Mallorca, un cuarto ascenso exprés y futura plaza 'favorita'

La 66/67 se convirtió en una temporada de sonrisas y lágrimas para el Granada CF, la de estar en lo más alto un curso más y verse obligado a decirle adiós al término del mismo. No obstante, la tristeza de volver a abandonar la máxima categoría duró muy poco en esta ocasión ya que el Granada confirmó su regreso a ella en el siguiente ejercicio, el 67/68 con Joseíto al frente y Candi en la presidencia. Este cuarto ascenso dio comienzo a la etapa más exitosa en Primera en la que los rojiblancos se mantuvieron en la élite durante ocho temporadas. Por primera vez, Mallorca se convertía en enclave de celebración para los rojiblancos -la 2018/2019 lo ascendería posteriormente a plaza favorita- que saldrían derrotados como en la 56/57 en Badajoz, pero, como en aquella ocasión, le sonreirían los resultados ajenos para que los Ñito, Barrenechea, Santos, Flores o Ureña, entre otros, pasaran a la historia del club por un nuevo ascenso.

Si apenas había habido tiempo para digerir una cuarta promoción que llegó poco después de la tercera, hasta la quinta hubo que esperar más de tres décadas. Fue en la 2010/11 o, lo que es lo mismo, en la del estreno del formato de dos plazas de ascenso directo y una última en una eliminatoria a cuatro. Allí, el Granada de Fabriciano González "Fabri" dejaba en la cuneta al Celta antes de jugarse el todo o nada frente al Elche en una final a doble partido que comenzó en Los Cármenes y se cerró en el Martínez Valero. A diferencia de ese ejercicio de la 65/66 donde los rojiblancos encarrilaron el ascenso en casa, el partido en casa terminó sin goles y con todo por decidir en la visita a la ciudad ilicitana. En el Martínez Valero, franjiverdes y rojiblancos anotaron un gol, pero el valor doble de los tantos a domicilio terminó convirtiendo en decisivo el tanto de Ighalo, que se convertía en el héroe del quinto ascenso del club.

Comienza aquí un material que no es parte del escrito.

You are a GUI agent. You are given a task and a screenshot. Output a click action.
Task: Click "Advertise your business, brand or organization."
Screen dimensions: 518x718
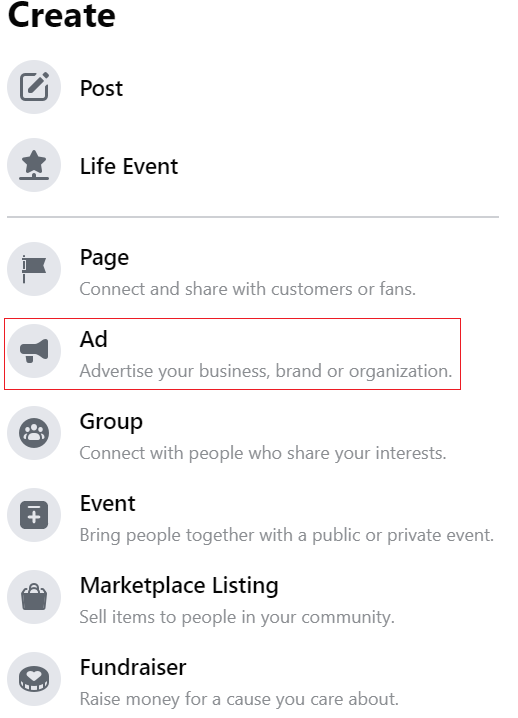(x=266, y=371)
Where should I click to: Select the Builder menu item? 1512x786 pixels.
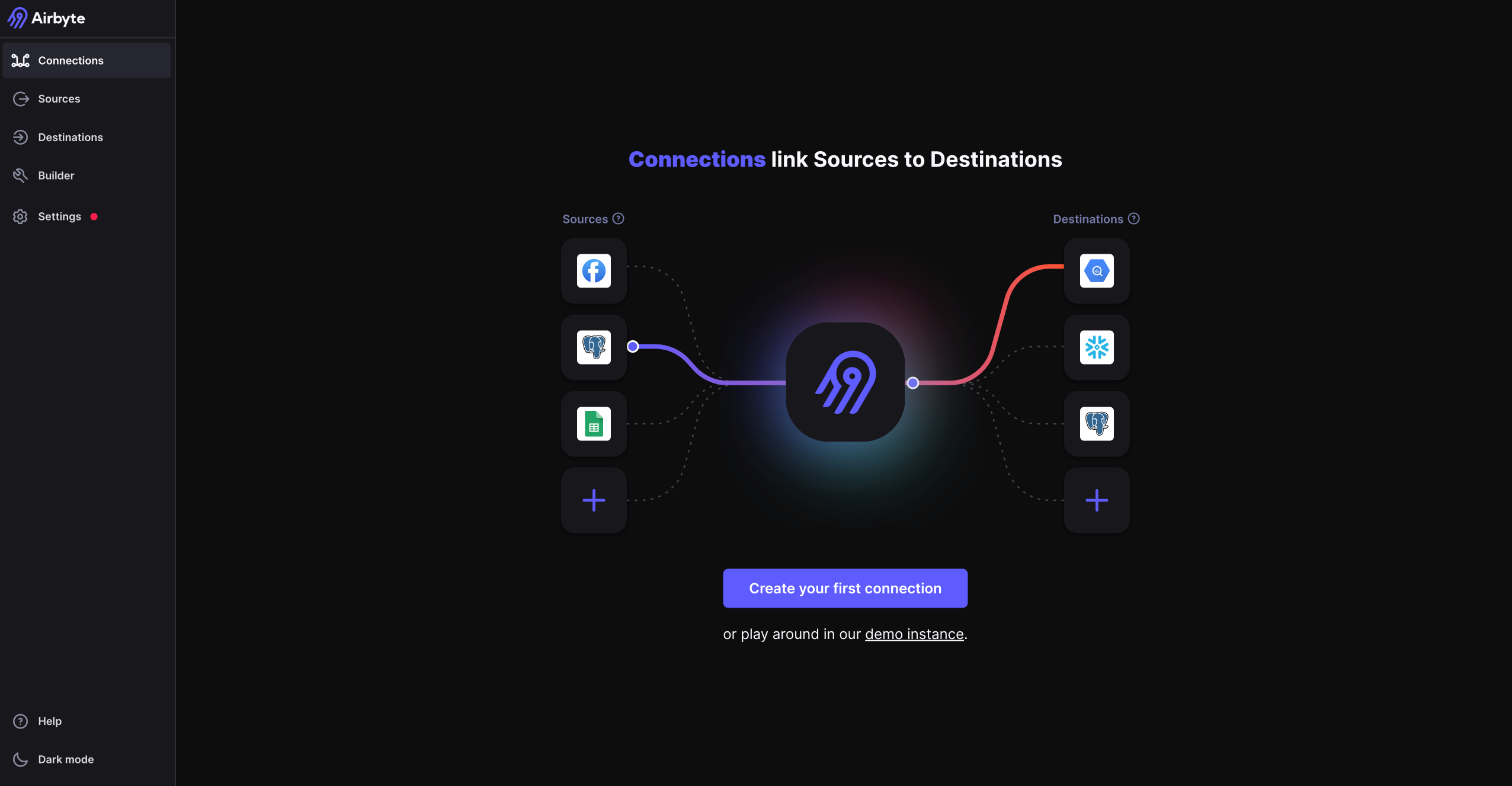tap(56, 175)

Los Cármenes ya tiene su ascenso

El último precedente fue el de la 2018/19 con Diego Martínez al frente de la nave nazarí con, nuevamente, la ciudad mallorquina como testigo. El retorno a la máxima categoría fue el premio final a la regularidad de un conjunto dirigido por el técnico gallego que había sido el equipo que más veces había dormido esa temporada en puestos de ascenso directo. Toda una referencia para este actual equipo de Paco López que ha vuelto a vivir instalado en la parte alta de la clasificación, sobre todo, espoleado por su absoluta fiabilidad en casa. Por este motivo y, aunque equipo y afición a buen seguro hubieran preferido dejar sellada su plaza la próxima temporada en la máxima categoría ya en Anduva, celebra que finalmente haya podido materializarse ante su afición a modo de agradecimiento, porque este ascenso es del Granada, pero tiene su sello en Los Cármenes.